══ Data to use
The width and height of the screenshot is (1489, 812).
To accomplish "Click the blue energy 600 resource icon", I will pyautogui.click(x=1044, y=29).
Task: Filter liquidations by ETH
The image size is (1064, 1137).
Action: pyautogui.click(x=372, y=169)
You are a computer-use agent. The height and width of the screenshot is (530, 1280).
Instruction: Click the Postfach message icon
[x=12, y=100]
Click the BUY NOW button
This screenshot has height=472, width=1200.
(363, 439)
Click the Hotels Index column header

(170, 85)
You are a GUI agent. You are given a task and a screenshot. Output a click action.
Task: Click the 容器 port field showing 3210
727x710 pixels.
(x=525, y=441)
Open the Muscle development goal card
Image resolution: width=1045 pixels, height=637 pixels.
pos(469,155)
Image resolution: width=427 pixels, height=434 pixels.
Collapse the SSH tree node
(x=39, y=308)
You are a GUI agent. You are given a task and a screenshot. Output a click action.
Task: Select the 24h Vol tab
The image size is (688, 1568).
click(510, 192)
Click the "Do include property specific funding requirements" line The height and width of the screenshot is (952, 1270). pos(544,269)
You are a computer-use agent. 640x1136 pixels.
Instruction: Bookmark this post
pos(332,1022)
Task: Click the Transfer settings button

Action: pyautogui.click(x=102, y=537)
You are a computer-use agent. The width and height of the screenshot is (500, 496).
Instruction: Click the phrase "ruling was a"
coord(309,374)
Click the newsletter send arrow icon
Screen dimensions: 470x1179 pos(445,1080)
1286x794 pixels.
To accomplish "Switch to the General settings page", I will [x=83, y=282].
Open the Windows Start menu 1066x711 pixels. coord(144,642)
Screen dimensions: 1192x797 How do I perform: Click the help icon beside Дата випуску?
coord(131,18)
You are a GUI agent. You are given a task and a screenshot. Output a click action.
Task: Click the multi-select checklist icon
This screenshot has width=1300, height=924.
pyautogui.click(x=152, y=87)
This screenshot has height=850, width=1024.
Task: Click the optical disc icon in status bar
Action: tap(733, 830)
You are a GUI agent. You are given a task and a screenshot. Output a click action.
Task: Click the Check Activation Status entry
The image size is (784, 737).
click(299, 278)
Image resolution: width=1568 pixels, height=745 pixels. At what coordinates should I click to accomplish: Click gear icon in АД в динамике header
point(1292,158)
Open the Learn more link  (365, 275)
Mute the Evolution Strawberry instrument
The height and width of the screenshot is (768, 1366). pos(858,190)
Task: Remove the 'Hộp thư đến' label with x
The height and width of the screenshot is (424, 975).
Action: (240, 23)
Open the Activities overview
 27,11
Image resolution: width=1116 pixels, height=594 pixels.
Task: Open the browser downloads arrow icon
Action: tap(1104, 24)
════
■ Task details ■
Take the entries above and transcribe them exactly as they stand.

■ Solution to this exercise ■
The width and height of the screenshot is (1489, 812).
To accomplish "Click the blue energy 600 resource icon", I will pyautogui.click(x=1044, y=29).
Task: Filter liquidations by ETH
The image size is (1064, 1137).
Action: pyautogui.click(x=372, y=169)
You are a computer-use agent. The height and width of the screenshot is (530, 1280).
Instruction: Click the Postfach message icon
[x=12, y=100]
Click the BUY NOW button
This screenshot has height=472, width=1200.
(363, 439)
Click the Hotels Index column header

(170, 85)
You are a GUI agent. You are given a task and a screenshot. Output a click action.
Task: Click the 容器 port field showing 3210
727x710 pixels.
(x=525, y=441)
Open the Muscle development goal card
Image resolution: width=1045 pixels, height=637 pixels.
pos(469,155)
Image resolution: width=427 pixels, height=434 pixels.
Collapse the SSH tree node
(x=39, y=308)
You are a GUI agent. You are given a task and a screenshot. Output a click action.
Task: Select the 24h Vol tab
The image size is (688, 1568).
click(510, 192)
Click the "Do include property specific funding requirements" line The height and width of the screenshot is (952, 1270). pos(544,269)
You are a computer-use agent. 640x1136 pixels.
Instruction: Bookmark this post
pos(332,1022)
Task: Click the Transfer settings button

Action: pyautogui.click(x=102, y=537)
You are a computer-use agent. The width and height of the screenshot is (500, 496).
Instruction: Click the phrase "ruling was a"
coord(309,374)
Click the newsletter send arrow icon
Screen dimensions: 470x1179 pos(445,1080)
1286x794 pixels.
To accomplish "Switch to the General settings page", I will [x=83, y=282].
Open the Windows Start menu 1066x711 pixels. coord(144,642)
Screen dimensions: 1192x797 How do I perform: Click the help icon beside Дата випуску?
coord(131,18)
You are a GUI agent. You are given a task and a screenshot. Output a click action.
Task: Click the multi-select checklist icon
This screenshot has width=1300, height=924.
pyautogui.click(x=152, y=87)
This screenshot has height=850, width=1024.
Task: Click the optical disc icon in status bar
Action: tap(733, 830)
You are a GUI agent. You are given a task and a screenshot. Output a click action.
Task: Click the Check Activation Status entry
The image size is (784, 737).
click(299, 278)
Image resolution: width=1568 pixels, height=745 pixels. At what coordinates should I click to accomplish: Click gear icon in АД в динамике header
point(1292,158)
Open the Learn more link  (365, 275)
Mute the Evolution Strawberry instrument
The height and width of the screenshot is (768, 1366). pos(858,190)
Task: Remove the 'Hộp thư đến' label with x
The height and width of the screenshot is (424, 975).
Action: (240, 23)
Open the Activities overview
 27,11
Image resolution: width=1116 pixels, height=594 pixels.
Task: Open the browser downloads arrow icon
Action: tap(1104, 24)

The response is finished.